Sometimes an audiobook can provide forms of engagement beyond the narration. In 2017 Strathmore produced a number of children’s books that take full advantage of music and sound effects, including the third instalment in Julia Donaldson’s Ladybird series, What The Ladybird Heard On Holiday. Working up into the YA age group, we are very proud of our work on (AudioFile Earphone Award Winning) Nevermoor by Jessica Townsend. For this title, Strathmore enlisted the services of long time collaborator Iain Carnegie to write a fully orchestrated score for the book. Combined with excellent narration from Gemma Whelan, and the audiobook provides a whole new auditory experience for the listener.

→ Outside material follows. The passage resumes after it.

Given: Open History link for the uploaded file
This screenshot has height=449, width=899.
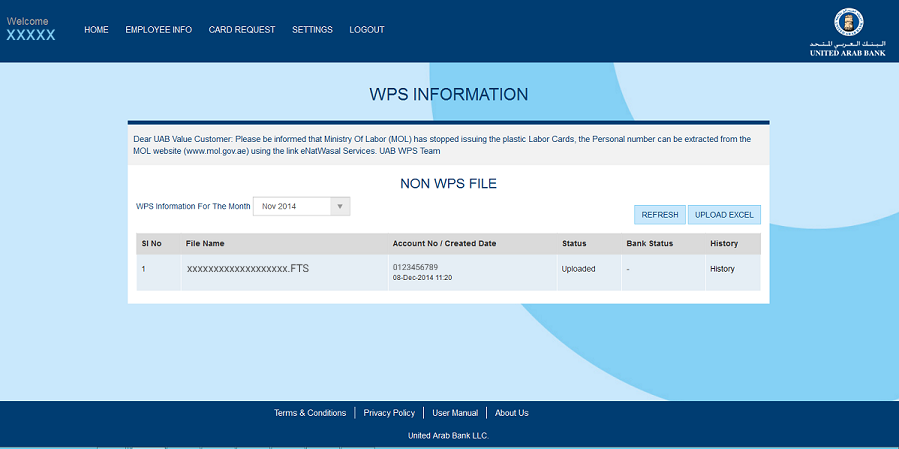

Translating text to audio contains its own challenges, which we are eager to find creative solutions for. For example, in September, we produced the audiobook of the first novel by actor/model Cara Delavigne: Mirror Mirror. The story follows protagonist Red, who struggles with the various challenges of growing up whilst coping with the disappearance of a friend. The twist of the book is that Red, who the reader has been led to believe is male, turns out to be female. Easy enough to write, but how do you pull off the same reveal with a narrator? By casting very carefully. After listening to samples from various talented readers (both male and female), Orion and Strathmore finally settled on Rosie Jones who managed to straddle that fine line between impression and performance. The final result may appear effortless, but is the culmination of a lot of work both in front of and behind the mic.

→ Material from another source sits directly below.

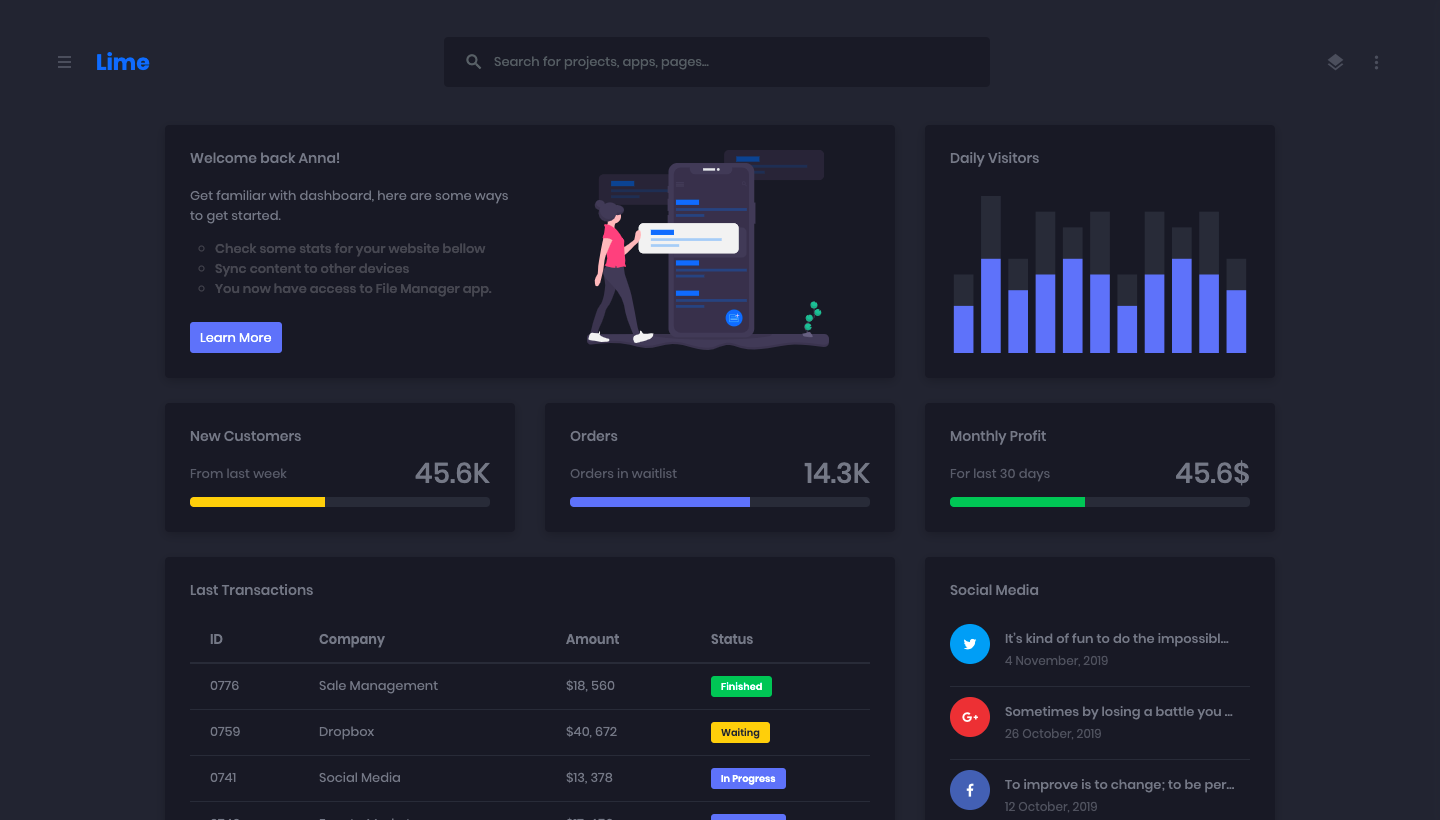This screenshot has height=820, width=1440.
Task: Click the yellow Waiting status badge
Action: 740,733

Casting is a crucially important aspect of audiobook production, and matching a voice to text presents a number of possible challenges. In many instances, the task is to avoid a challenge to expectations that breaks the listener’s immersion, whilst still presenting a fresh interpretation of the text (Nic Jones has posted an article on this blog that delves into the topic in more detail). In 2017 we produced a full set of audiobooks for the entire Inspector Morse series by Colin Dexter and read, on-and-off over a 6 month period, by Samuel West. Sam had the unenviable task of competing with not only with forty-odd years of reader expectation of how the characters should sound, but also the fondly-remembered performances of John Thaw, Kevin Whately, etc. Suffice it to say that he achieved all that and more, and has been gathering praise in the comment sections of the books’ Audible pages.

Finally, it is sometimes that case that casting involves finding not one suitable narrator for an audiobook, but a number of them. At Strathmore, we are no strangers to multi-cast recordings, but in October we undertook one of our most complex productions – A Poem for Every Day of the Year. This collection, compiled by Allie Esiri, involved five different narrators (Helena Bonham-Carter and Simon Russell-Beale do the bulk), reading 366 poems (leap year included) from all over the world. Selecting which reader was most suited to which poems proved a mammoth task, but one that yielded a wonderful final product of which we are very proud.

As we start the new year, it is worth considering the unique value of our medium. Audiobooks can allow listeners to spend time in the company of familiar personalities, whilst giving authors the opportunity to connect with their audience. They can provide additional tools for storytelling with music and sound effects, to help engage a younger audience. And for those of us who work to produce audiobooks, they provide many creative challenges in how to transform text into audio. We look forward to more in 2018.